==== Information provided ====

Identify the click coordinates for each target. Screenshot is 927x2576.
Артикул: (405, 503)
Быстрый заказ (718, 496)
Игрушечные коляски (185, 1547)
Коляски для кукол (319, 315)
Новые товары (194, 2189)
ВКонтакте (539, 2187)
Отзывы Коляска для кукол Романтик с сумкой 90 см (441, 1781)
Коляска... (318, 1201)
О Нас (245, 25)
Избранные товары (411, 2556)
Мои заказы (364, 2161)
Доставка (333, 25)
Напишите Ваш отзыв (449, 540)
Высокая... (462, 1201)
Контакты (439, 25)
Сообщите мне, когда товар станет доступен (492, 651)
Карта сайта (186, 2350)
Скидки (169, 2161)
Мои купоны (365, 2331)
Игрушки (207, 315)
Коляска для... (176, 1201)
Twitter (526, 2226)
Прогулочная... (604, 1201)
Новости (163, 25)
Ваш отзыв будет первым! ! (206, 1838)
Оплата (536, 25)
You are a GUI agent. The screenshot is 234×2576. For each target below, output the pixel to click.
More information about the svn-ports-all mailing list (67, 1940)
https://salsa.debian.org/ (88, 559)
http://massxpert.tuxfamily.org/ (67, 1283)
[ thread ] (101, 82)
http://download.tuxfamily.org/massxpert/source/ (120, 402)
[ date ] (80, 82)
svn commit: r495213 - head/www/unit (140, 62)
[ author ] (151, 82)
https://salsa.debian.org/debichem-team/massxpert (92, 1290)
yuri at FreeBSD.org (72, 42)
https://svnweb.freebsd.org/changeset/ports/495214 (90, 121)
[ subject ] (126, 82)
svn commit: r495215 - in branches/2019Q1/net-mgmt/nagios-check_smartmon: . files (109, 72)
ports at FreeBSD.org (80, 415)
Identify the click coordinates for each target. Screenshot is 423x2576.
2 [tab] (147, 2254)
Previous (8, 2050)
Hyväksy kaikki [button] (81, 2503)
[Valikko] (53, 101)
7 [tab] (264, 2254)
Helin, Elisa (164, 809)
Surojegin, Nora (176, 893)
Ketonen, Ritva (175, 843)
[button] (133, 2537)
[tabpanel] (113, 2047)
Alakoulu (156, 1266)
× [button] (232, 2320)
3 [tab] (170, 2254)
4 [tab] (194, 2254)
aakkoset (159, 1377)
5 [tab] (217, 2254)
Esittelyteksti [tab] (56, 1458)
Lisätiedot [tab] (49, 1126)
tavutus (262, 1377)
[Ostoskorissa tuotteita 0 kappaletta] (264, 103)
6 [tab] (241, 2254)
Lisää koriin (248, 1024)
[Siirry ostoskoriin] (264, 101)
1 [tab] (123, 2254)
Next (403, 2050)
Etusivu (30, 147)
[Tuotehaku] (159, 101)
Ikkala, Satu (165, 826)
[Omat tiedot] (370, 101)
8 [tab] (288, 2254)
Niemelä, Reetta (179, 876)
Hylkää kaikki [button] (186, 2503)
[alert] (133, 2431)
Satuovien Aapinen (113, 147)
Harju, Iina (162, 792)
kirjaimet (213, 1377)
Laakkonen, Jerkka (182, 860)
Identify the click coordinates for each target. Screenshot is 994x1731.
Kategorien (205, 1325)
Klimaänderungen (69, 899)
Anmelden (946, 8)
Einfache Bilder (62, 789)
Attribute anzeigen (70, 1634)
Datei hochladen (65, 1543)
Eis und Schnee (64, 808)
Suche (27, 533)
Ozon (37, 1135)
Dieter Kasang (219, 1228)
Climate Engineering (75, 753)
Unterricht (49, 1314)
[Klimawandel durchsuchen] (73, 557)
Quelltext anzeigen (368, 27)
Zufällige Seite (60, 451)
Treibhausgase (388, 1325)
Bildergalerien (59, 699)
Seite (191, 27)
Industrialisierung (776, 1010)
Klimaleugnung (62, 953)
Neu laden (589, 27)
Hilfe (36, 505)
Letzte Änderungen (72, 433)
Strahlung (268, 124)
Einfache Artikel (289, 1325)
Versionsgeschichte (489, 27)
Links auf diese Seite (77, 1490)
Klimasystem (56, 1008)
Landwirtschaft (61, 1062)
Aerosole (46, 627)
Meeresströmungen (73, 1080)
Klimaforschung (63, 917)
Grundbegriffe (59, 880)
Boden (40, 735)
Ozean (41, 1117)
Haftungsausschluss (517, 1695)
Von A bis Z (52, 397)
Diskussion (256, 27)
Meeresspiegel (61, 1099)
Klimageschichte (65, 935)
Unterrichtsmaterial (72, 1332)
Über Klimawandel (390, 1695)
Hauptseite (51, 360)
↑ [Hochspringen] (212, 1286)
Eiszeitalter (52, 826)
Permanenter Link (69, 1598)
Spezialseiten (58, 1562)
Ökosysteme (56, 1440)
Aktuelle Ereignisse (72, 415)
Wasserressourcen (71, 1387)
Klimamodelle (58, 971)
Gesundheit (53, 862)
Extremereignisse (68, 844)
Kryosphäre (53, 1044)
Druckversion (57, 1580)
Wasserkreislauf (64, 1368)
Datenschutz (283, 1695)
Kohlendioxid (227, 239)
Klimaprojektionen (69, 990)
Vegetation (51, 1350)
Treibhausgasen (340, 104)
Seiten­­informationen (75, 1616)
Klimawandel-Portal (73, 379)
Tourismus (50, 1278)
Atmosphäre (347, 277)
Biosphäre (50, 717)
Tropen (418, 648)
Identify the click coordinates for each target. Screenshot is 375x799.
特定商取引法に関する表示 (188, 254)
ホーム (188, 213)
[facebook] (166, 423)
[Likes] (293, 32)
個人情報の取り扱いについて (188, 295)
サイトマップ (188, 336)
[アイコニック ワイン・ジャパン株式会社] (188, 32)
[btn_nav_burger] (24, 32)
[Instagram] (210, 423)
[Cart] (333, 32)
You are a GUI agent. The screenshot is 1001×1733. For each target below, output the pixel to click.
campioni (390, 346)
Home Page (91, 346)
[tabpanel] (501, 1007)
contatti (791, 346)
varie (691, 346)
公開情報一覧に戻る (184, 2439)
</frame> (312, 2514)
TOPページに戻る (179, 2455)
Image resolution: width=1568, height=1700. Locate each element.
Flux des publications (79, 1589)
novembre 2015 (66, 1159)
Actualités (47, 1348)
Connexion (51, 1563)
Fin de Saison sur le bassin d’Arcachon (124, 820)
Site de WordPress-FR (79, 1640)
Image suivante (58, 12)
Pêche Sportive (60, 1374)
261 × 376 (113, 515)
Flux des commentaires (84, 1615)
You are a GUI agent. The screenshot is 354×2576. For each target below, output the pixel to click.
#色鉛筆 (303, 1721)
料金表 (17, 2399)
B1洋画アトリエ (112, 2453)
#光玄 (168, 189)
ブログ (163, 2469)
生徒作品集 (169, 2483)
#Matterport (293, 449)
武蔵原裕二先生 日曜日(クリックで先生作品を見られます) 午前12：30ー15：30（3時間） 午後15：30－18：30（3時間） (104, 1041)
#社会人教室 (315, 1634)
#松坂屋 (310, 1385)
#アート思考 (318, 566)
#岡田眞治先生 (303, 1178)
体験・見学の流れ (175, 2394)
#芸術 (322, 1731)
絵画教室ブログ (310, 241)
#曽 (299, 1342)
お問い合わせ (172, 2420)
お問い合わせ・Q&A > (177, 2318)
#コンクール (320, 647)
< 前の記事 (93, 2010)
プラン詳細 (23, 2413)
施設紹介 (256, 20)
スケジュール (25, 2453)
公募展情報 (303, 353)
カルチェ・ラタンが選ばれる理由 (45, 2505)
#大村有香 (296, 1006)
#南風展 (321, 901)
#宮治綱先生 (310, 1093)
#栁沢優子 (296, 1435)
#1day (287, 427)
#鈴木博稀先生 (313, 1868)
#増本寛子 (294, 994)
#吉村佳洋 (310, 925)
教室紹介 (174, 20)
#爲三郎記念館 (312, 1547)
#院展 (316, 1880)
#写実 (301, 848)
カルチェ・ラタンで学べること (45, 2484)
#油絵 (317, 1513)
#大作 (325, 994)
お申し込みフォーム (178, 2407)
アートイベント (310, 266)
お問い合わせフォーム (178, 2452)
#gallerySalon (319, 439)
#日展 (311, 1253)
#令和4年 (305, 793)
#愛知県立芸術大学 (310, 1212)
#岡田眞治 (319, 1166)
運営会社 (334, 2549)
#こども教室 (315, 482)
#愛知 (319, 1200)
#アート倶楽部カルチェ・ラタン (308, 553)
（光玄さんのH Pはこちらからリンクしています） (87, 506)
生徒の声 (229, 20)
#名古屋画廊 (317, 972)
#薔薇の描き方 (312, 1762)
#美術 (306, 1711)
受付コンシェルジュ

====

Present the records from their start through the line that contains "Отзывы Коляска для", inclusive, as a numbered list with blank lines omitted.

1. Identify the click coordinates for each target. Screenshot is 927x2576.
2. Артикул: (405, 503)
3. Быстрый заказ (718, 496)
4. Игрушечные коляски (185, 1547)
5. Коляски для кукол (319, 315)
6. Новые товары (194, 2189)
7. ВКонтакте (539, 2187)
8. Отзывы Коляска для кукол Романтик с сумкой 90 см (441, 1781)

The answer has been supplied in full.